In short - how security offerings work in the US

In the US the securities market is strictly regulated and monitored by the Securities and Exchange Commission (SEC). The SEC had oftentimes expressed that issuers of cryptocurrencies, whether it is a security or not, must comply to regular security regulations. This means issuers must register their offering with the SEC. This can ben an expensive, boring and lengthy process.


In 1946, the US introduced the Howey test. This test determines whether 'something' is classified as an 'investment contract' or not. If that's the case, then this 'something' is considered a security and is then subject to securities laws. Under these laws, any offer or sale of a security must either be registered with the SEC or meet certain conditions for an exemption. There are several exemptions from registration requirements, allowing companies to offer and sell their securities without having to register the offering with the SEC. This saves a significant amount of money and time, plus full registration is often not even feasible for companies.


One of these exemptions is a Regulation A. This is an exemption from registration for public offerings that do not exceed $50 million in a one-year period. In comparison, another exemption is for example Regulation D, but this exemption does not allow you to raise money from the public but only from accredited investors nor will the security be freely tradable after the offering. Since no money is raised via the public, a Reg D exemption is faster and cheaper than a Reg A. In both cases, still lots of paperwork and preparations are required.


Our role

The company wanted to stay focused on their asset management activities and outsourced the preparation and execution of the tokenized securities offering. We were responsible for a large part of the project.

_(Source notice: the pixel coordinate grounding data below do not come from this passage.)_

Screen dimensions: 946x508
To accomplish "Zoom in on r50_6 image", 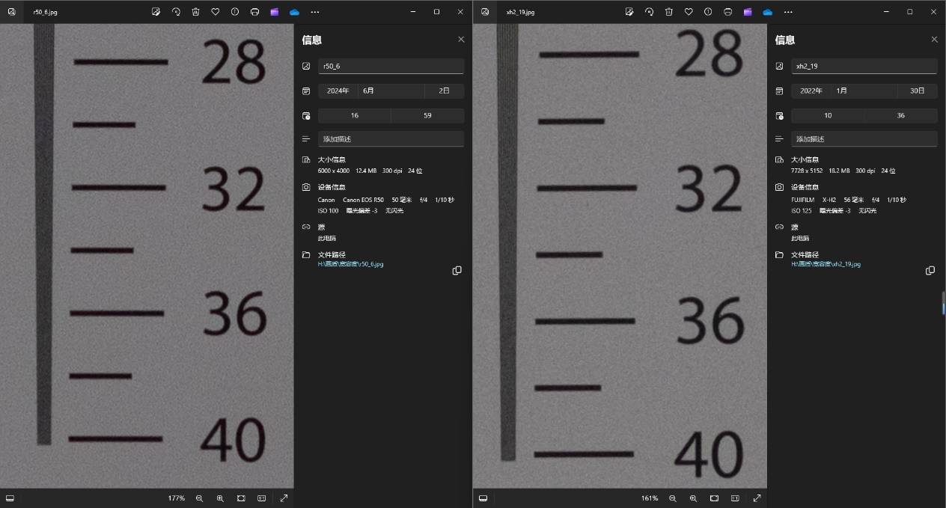I will click(x=220, y=498).
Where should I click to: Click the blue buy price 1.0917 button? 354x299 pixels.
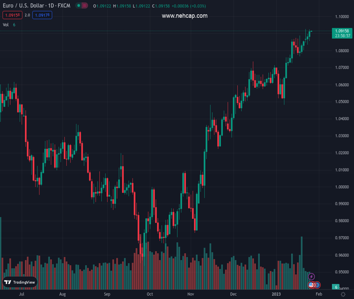coord(42,15)
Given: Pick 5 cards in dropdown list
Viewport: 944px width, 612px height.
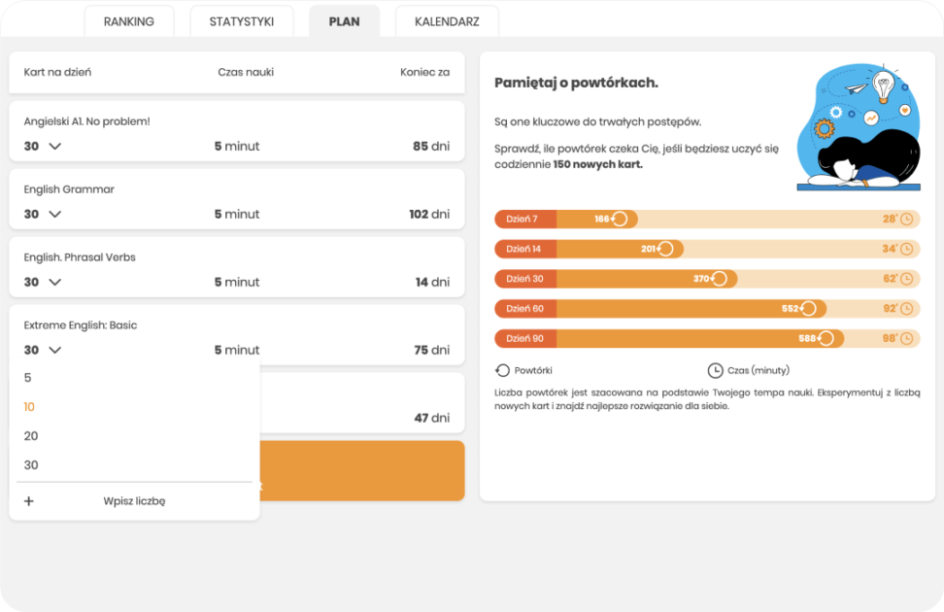Looking at the screenshot, I should [x=28, y=378].
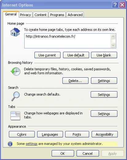Click the Browsing history clock icon
127x160 pixels.
coord(15,72)
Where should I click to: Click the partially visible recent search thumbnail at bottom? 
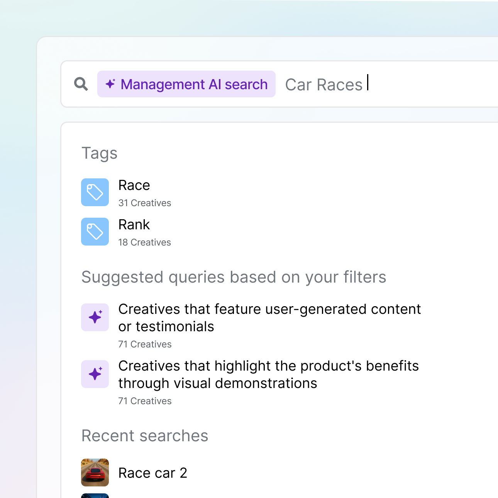pyautogui.click(x=95, y=496)
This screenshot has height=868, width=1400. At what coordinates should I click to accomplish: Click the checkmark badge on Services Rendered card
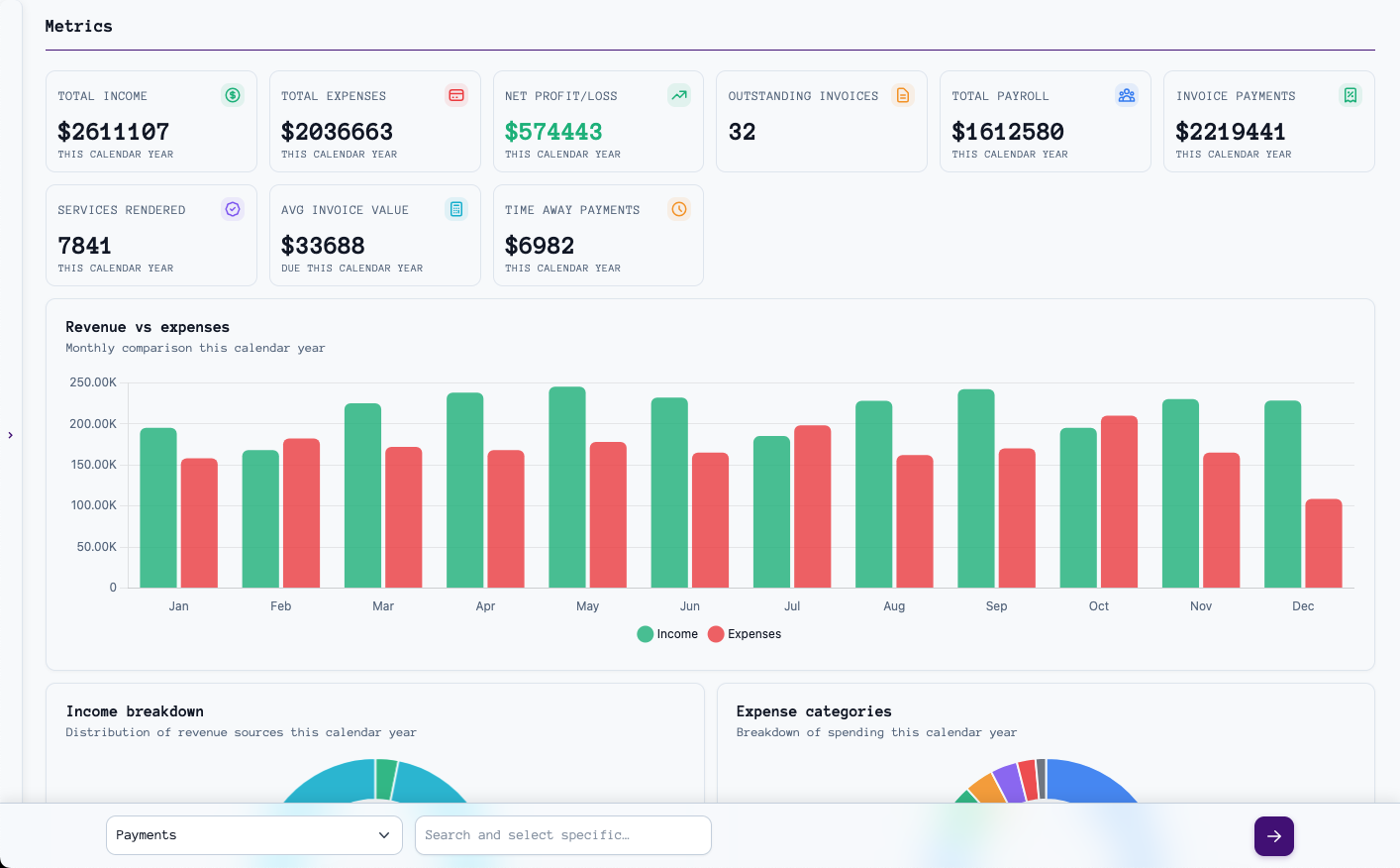coord(233,209)
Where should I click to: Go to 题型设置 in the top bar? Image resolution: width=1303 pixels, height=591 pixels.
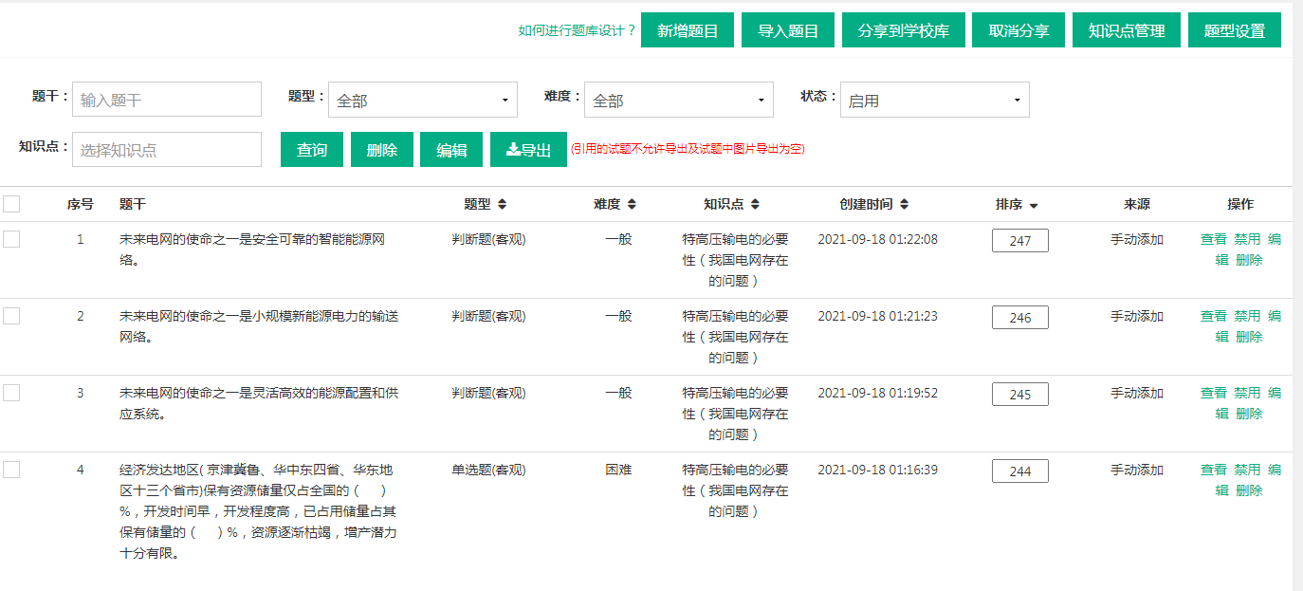pos(1234,30)
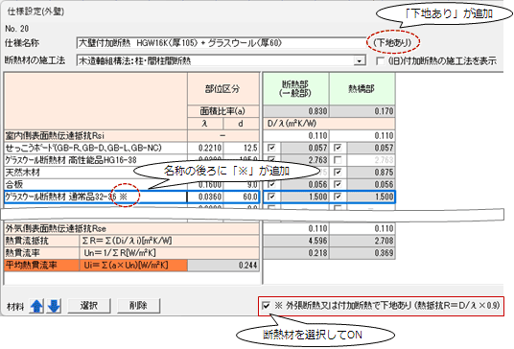Viewport: 514px width, 349px height.
Task: Toggle せっこうボード 断熱部 checkbox
Action: coord(271,148)
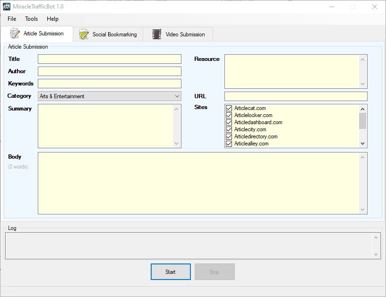Image resolution: width=386 pixels, height=297 pixels.
Task: Switch to the Video Submission tab
Action: pos(178,34)
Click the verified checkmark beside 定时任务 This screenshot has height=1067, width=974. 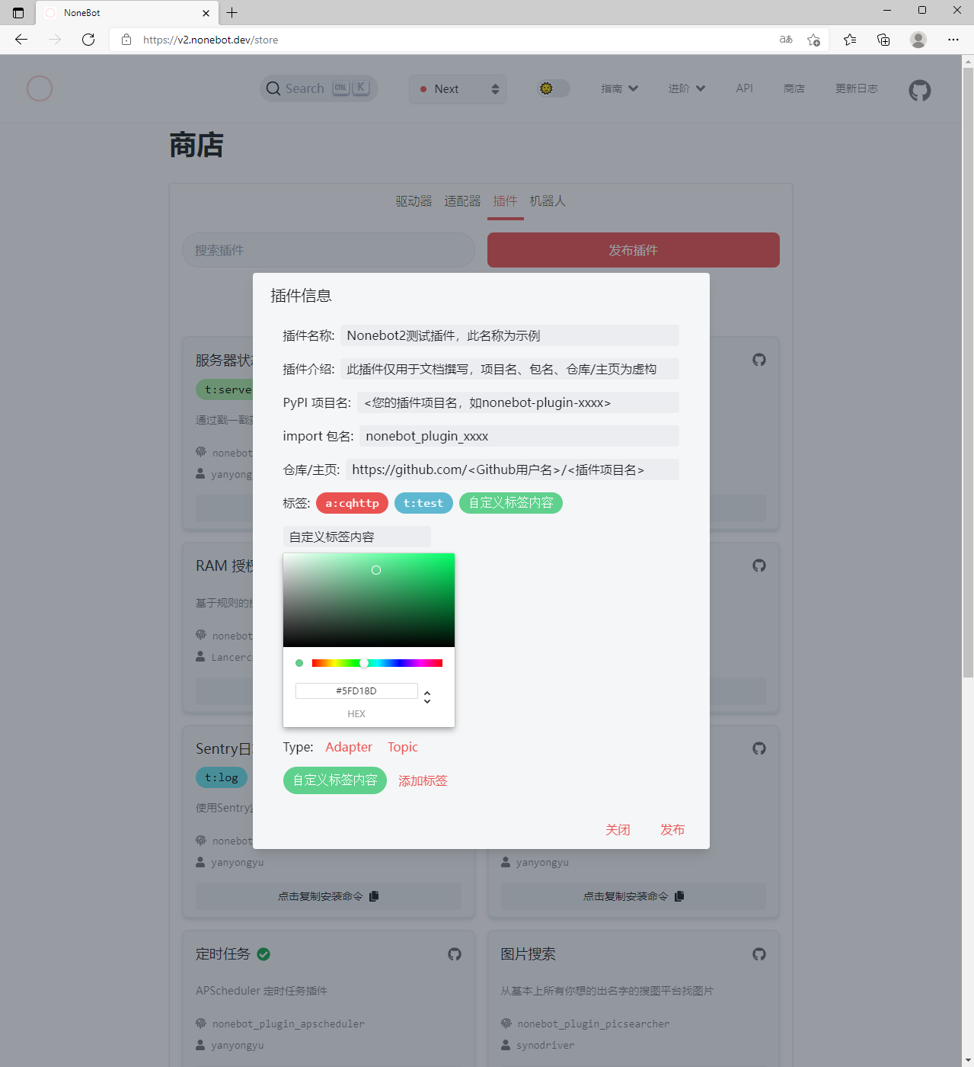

Our responsibilities included project management, drafting documents for the Regulation A filing, and representing the organizations towards lawyers, software developers, investors and other stakeholders.


Two important topics were:

  • How can we 'transform' the current shares into crypto tokens without losing value and usability for the current shareholders?

  • How to utilize the innovative possibilities of blockchain technology and still be compliant without automatically falling back into the existing (and outdated) structures?


What have we done specifically?

Legal - blockchain x securities laws

  • Drafted documents (Form 1-A) for a Regulation A qualification (in collaboration with the lawyers) and submitted these to the SEC.

  • Answered comments of the SEC and re-submitted the documents.

  • Discussions with lawyers and policy makers regarding blockchain-based employee stock option plans, tradability of tokenized securities on decentralized exchanges, and secure storage of unsold tokens.

  • Discussions with i.a. broker-dealers and transfer agents regarding their role in the issuance. According to law certain organizations must play a specific role during an issuance, but technological developments have made some of these organizations obsolete.

As a first-mover and the very early stage of 'security tokens' we constantly had to explain the processes, the benefits, and even what blockchain actually is. Even today (2020), there are very few Regulation A qualified token offerings.


Technological - programmable securities

We communicated with the developers and managed the progress. We understood the technology and could therefore translate the legal requirements to technological requirements. In essence, we 'designed' the token. This includes:

  • What blockchain and token standard do we use?

  • How 'fractionalized' will the share be? Cryptocurrencies can be divided up to 18 decimals or more. That means you theoretically could own 0.000000000000000001 share. Is that allowed? Is that desirable? What's the impact on the tradability? Interestingly, the SEC had a different point of view than the Dutch financial authorities (AFM).

  • How will dividend be payed? In stable coin, crypto or fiat? What type of interface is needed for the company as well as the investors?

  • How can shareholders vote via blockchain technology during the Annual General Meeting (AGM)?

Further, we discussed:

  • 'Retrievability' of a token. Imagine you own 10% of the tokens, but you lose the access to your wallet; what happens with the tokens? Nobody can ever access these anymore. Should there be a technological function that the 'zombie tokens' can be retrieved? If so, who has access to this functionality?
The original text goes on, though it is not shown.